Data to use >>

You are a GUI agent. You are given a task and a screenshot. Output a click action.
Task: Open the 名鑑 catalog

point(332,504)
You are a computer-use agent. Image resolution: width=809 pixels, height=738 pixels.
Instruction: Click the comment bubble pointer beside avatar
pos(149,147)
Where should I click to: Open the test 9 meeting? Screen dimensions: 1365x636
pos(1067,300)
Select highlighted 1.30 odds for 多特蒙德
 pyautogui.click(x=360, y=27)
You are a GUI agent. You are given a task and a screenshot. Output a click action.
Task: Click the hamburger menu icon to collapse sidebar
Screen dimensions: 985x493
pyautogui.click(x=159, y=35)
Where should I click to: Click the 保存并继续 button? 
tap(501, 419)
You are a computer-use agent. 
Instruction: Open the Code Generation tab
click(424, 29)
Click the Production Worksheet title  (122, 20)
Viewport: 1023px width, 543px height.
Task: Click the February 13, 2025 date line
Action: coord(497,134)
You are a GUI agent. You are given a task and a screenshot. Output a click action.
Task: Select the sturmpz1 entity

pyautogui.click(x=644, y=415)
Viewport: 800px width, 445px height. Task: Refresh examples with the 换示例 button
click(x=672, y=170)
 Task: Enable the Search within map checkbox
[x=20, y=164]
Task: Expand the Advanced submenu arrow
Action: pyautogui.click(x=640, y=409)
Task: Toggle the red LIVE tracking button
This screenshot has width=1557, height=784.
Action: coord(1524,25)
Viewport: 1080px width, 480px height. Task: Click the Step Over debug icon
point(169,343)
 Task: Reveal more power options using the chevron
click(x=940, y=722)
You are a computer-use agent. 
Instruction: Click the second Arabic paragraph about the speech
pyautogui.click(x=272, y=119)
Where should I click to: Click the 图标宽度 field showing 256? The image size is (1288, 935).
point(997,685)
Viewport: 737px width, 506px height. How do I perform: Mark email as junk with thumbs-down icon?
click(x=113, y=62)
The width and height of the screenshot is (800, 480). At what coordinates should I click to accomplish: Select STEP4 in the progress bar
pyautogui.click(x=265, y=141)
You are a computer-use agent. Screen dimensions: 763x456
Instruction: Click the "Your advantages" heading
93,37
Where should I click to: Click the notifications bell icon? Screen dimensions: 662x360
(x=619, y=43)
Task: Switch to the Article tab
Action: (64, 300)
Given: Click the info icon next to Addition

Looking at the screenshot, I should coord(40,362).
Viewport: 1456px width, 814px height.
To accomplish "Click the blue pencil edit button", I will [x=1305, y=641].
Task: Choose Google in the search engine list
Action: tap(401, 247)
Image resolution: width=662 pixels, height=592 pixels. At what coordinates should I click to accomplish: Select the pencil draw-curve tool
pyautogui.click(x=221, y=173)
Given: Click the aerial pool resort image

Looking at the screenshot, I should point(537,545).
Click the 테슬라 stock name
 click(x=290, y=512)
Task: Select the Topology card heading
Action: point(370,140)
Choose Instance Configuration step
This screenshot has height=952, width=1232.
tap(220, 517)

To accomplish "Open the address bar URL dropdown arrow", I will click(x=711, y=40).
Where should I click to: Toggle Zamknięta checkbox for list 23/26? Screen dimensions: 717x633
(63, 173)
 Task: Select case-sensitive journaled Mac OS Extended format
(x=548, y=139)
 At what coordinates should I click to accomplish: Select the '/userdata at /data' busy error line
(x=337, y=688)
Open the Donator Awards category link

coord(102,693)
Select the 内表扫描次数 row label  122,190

Directions for this task >>
The string "computer" may occur in the listing; show every line where it does.

Task answer >>
You are a computer-use agent. Image resolution: width=809 pixels, height=738 pixels.
You are a computer-use agent. 
You are a computer-use agent. 
You are a computer-use agent. Screen dimensions: 763x456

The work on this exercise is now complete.